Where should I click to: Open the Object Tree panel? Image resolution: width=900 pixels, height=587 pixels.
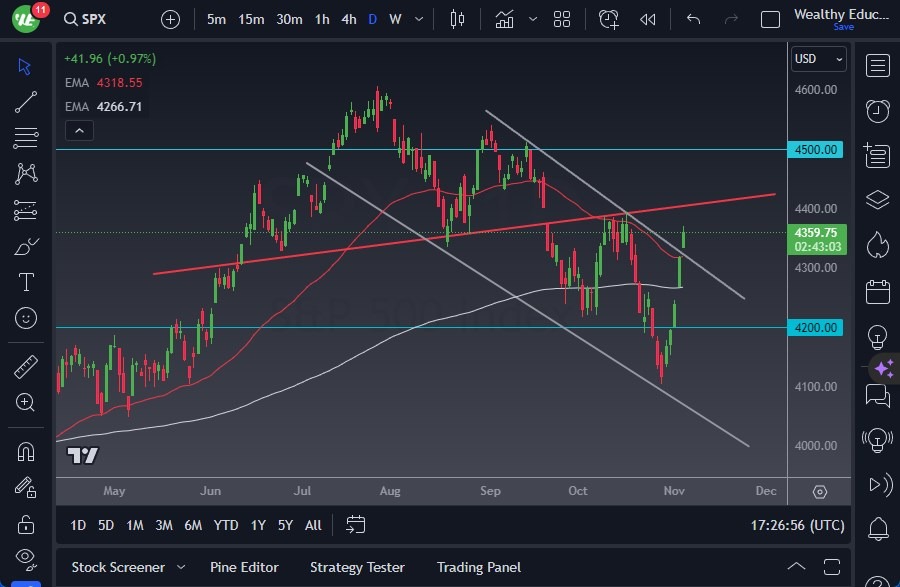[x=877, y=201]
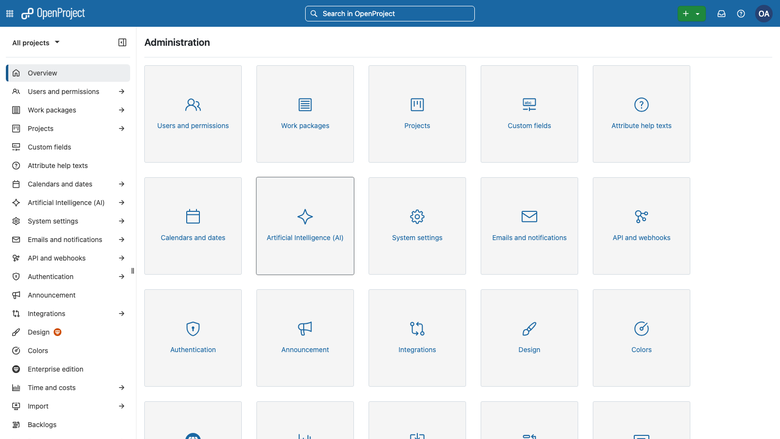Open the Integrations tile
The height and width of the screenshot is (439, 780).
(x=417, y=338)
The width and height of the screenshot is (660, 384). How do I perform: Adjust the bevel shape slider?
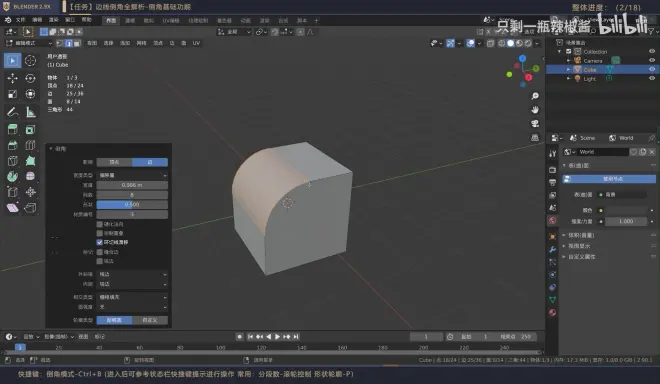tap(132, 205)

● TASK GOAL:
Please output only the lines running from the one that holds "The width and" through the last line of the entries, both ends included, without any images.

● FINAL ANSWER:
The width and height of the screenshot is (660, 384). How do I perform: Adjust the bevel shape slider?
tap(132, 205)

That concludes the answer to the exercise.